Poor people could earn some money by gathering firewood and selling it or by
fetching tubs of water and bringing it on their heads up the mountainsides
from the springs located close to the sea.
My mother once told me that what my father considered a rest from his
labours was a walk down to the well by the sea at Cove Bay to bring up a tub
of water, after which he would eat and get back to work. In planting season
he would work when it was full moon, until late in the night, then get three
hours sleep and be up and about to put in a breakneck twenty-one hour
schedule. Sturdy men they were in those days!
To fish twenty miles out on the Saba Bank, or all the way some one-hundred
miles out on Bird Island, one would have to row a long boat there and back,
then labour up in the mountains to the village where one lived. And this not
always with a catch worth-while.
Many are the times that wives and children watched and waited in vain for
husbands and fathers who never returned from the sea. Sometimes entire
families were lost while out fishing, as was the case with a father and
three sons (Steven Wilson and sons Gustus, Jeremiah and Charles) from the
village of St. John's, who went fishing on the Saba Bank and never returned.
Also quite a number of men lost their lives while fishing around the cliffs
on Saba.
Around the year 1900 there were twenty-one fishing boats on Saba, each
approximately seventeen feet long. During the fishing season between October
and January, around a hundred men took part in the fishing. The rest of the
year about thirty men fished on a daily basis.
Before 1900 Saban fishermen spent time living and fishing on Gran Roques
island off the Venezuela coast, during the hurricane months. They would
travel first to Margarita where they would obtain a license and purchase
their salt. After some months on Gran Roques they would return to Saba with
salted fish, turtles and dried iguana. When a man named Hercules Johnson was
attacked and carved up with a machete by some Venezuelan fishermen, our
people discontinued fishing there.
In 1905 the Demerara Ice Company had two
schooners, each manned with ten Sabans. These schooners fished off the coast
of Demerara, and the catch of an average of 500 lbs per trip (3 trips per
month) was sold in Georgetown. The twenty Sabans earned a total of three
hundred dollars per month.
In former times oil for lamps was obtained through frying the livers of the
triggerfish or old wives, locally called moonfish, which were caught on the
Saba bank.
Since there were no radios or weather forecasts,
people had to read signs of a hurricane coming through the behavior of
animals. Hurricanes took their toll both at home and at sea. Families waited
sometimes weeks before they could hear news that relatives who had been on
sailing ships during a hurricane were either alive and well or forever gone.
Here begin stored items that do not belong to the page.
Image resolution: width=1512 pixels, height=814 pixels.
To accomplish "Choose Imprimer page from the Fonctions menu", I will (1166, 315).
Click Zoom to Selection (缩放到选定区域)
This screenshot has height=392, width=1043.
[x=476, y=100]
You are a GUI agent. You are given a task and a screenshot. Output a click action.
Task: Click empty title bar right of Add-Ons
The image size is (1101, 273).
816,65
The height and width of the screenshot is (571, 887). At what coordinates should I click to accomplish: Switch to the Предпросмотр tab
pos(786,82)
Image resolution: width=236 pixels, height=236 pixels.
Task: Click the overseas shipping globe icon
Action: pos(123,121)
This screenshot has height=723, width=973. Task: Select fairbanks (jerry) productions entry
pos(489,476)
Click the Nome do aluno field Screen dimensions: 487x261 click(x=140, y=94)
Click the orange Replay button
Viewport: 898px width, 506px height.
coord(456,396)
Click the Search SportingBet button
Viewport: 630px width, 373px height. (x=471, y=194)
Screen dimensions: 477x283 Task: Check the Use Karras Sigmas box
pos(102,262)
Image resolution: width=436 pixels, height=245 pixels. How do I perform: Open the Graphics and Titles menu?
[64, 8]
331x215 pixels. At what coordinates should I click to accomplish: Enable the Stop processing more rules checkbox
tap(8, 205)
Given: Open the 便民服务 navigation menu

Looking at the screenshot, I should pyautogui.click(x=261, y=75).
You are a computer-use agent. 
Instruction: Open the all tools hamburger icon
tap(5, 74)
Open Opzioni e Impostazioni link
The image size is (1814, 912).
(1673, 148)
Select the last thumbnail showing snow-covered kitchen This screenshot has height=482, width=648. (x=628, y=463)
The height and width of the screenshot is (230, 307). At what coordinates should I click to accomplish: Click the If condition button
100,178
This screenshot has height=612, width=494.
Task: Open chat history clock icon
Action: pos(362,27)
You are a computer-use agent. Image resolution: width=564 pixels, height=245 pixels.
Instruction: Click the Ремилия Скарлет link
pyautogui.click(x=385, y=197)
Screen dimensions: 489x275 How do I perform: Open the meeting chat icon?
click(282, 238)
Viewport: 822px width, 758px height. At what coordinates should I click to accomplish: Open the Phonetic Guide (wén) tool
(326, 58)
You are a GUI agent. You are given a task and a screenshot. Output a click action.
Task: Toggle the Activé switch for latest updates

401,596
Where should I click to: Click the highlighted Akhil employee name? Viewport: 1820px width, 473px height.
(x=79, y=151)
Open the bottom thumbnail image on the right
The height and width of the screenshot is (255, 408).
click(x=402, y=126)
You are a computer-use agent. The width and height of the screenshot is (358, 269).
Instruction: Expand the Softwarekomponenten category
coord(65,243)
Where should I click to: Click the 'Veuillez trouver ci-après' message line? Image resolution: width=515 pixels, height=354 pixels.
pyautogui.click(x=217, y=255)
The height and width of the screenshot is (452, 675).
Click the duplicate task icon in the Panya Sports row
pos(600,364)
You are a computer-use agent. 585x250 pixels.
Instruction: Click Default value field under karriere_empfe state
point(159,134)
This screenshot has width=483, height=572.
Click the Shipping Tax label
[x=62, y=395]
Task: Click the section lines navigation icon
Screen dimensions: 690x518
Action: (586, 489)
In the hurricane of 1871, a house which had just been built, and about which
the owner bragged that he would like to see the hurricane that would blow
that house away, was completely blown away from the Brest Place on Booby
Hill, and was never seen again.
Another house with its residents inside was blown from the village of St.
John's and came to rest in The Bottom. Legend has it that the doors of the
Roman Catholic Church in St. Eustatius were found on The Level, Saba, after
the hurricane of 1772.
When Mt. Pelee erupted on Martinique in 1902, a Johnny Hassell lost his life
while on board a schooner anchored there in the harbour of St. Pierre. My
grandmother told me that the eruption could be heard on Saba, and people
here thought it was a Dutch man-of-war in St. Eustatius.
Traces from the old days still linger among the old folks, and even among
people now in their forties, for whom the 'old days' are still not that far
away.
Our island only started to make its entry into the twentieth century in the
nineteen sixties, but today most Sabans can enjoy quite a number of the
conveniences enjoyed elsewhere.
As the pace of economic growth accelerates people are becoming increasingly
concerned about our identity and culture being swallowed up and lost. Thanks
in part to a number of studies having been conducted and some of these
published in book-form the 'Saba of old' is now well documented. An Oral
History Project has also been conducted since this book was last published.